Data extract:

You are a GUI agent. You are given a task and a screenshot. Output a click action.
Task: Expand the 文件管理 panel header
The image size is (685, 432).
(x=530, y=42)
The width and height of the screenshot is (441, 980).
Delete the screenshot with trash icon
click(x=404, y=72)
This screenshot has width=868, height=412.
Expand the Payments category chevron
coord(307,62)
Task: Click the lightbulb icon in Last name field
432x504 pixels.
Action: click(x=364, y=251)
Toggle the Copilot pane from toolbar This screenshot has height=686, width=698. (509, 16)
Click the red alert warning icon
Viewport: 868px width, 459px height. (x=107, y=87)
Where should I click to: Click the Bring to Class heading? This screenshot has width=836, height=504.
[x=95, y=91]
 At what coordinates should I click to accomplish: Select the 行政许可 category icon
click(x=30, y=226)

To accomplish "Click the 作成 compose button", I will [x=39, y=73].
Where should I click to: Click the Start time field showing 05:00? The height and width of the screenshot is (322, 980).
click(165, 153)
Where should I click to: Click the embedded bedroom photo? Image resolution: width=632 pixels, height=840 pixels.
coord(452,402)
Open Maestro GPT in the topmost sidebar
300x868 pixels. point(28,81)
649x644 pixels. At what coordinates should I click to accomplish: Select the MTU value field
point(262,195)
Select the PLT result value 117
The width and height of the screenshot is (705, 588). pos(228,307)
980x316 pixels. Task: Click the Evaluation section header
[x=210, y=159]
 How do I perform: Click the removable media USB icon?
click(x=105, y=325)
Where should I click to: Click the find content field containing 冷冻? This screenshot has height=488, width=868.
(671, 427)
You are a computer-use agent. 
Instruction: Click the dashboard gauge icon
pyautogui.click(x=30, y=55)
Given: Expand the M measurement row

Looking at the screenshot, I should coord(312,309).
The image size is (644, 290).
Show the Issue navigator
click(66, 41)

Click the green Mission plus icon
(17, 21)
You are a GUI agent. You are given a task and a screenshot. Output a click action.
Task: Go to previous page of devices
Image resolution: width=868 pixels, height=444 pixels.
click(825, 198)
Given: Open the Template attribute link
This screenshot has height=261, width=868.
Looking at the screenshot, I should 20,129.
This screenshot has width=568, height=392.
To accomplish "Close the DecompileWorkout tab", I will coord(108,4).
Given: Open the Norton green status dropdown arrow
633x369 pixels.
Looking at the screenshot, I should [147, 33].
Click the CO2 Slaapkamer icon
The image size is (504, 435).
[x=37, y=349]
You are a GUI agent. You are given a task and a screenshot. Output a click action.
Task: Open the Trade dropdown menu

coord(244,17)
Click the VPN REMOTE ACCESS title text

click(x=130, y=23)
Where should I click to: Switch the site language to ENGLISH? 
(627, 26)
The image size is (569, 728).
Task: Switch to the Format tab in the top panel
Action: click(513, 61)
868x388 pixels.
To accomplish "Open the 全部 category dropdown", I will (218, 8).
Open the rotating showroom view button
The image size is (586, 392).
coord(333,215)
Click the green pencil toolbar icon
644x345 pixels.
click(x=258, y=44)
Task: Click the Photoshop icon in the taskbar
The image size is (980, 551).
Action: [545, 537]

Your task: Keeping each line exactly as it is, retype all of the data.

Worked solution:
You are a GUI agent. You are given a task and a screenshot. Output a click action.
Task: Expand the 文件管理 panel header
The image size is (685, 432).
(x=530, y=42)
The width and height of the screenshot is (441, 980).
Delete the screenshot with trash icon
click(x=404, y=72)
This screenshot has width=868, height=412.
Expand the Payments category chevron
coord(307,62)
Task: Click the lightbulb icon in Last name field
432x504 pixels.
Action: click(x=364, y=251)
Toggle the Copilot pane from toolbar This screenshot has height=686, width=698. (509, 16)
Click the red alert warning icon
Viewport: 868px width, 459px height. (x=107, y=87)
Where should I click to: Click the Bring to Class heading? This screenshot has width=836, height=504.
[x=95, y=91]
 At what coordinates should I click to accomplish: Select the 行政许可 category icon
click(x=30, y=226)

To accomplish "Click the 作成 compose button", I will [x=39, y=73].
Where should I click to: Click the Start time field showing 05:00? The height and width of the screenshot is (322, 980).
click(165, 153)
Where should I click to: Click the embedded bedroom photo? Image resolution: width=632 pixels, height=840 pixels.
coord(452,402)
Open Maestro GPT in the topmost sidebar
300x868 pixels. point(28,81)
649x644 pixels. At what coordinates should I click to accomplish: Select the MTU value field
point(262,195)
Select the PLT result value 117
The width and height of the screenshot is (705, 588). pos(228,307)
980x316 pixels. Task: Click the Evaluation section header
[x=210, y=159]
 How do I perform: Click the removable media USB icon?
click(x=105, y=325)
Where should I click to: Click the find content field containing 冷冻? This screenshot has height=488, width=868.
(671, 427)
You are a computer-use agent. 
Instruction: Click the dashboard gauge icon
pyautogui.click(x=30, y=55)
Given: Expand the M measurement row

Looking at the screenshot, I should coord(312,309).
The image size is (644, 290).
Show the Issue navigator
click(66, 41)

Click the green Mission plus icon
(17, 21)
You are a GUI agent. You are given a task and a screenshot. Output a click action.
Task: Go to previous page of devices
Image resolution: width=868 pixels, height=444 pixels.
click(825, 198)
Given: Open the Template attribute link
This screenshot has height=261, width=868.
Looking at the screenshot, I should 20,129.
This screenshot has width=568, height=392.
To accomplish "Close the DecompileWorkout tab", I will coord(108,4).
Given: Open the Norton green status dropdown arrow
633x369 pixels.
Looking at the screenshot, I should [147, 33].
Click the CO2 Slaapkamer icon
The image size is (504, 435).
[x=37, y=349]
You are a GUI agent. You are given a task and a screenshot. Output a click action.
Task: Open the Trade dropdown menu

coord(244,17)
Click the VPN REMOTE ACCESS title text

click(x=130, y=23)
Where should I click to: Switch the site language to ENGLISH? 
(627, 26)
The image size is (569, 728).
Task: Switch to the Format tab in the top panel
Action: click(513, 61)
868x388 pixels.
To accomplish "Open the 全部 category dropdown", I will (218, 8).
Open the rotating showroom view button
The image size is (586, 392).
coord(333,215)
Click the green pencil toolbar icon
644x345 pixels.
click(x=258, y=44)
Task: Click the Photoshop icon in the taskbar
The image size is (980, 551).
Action: [545, 537]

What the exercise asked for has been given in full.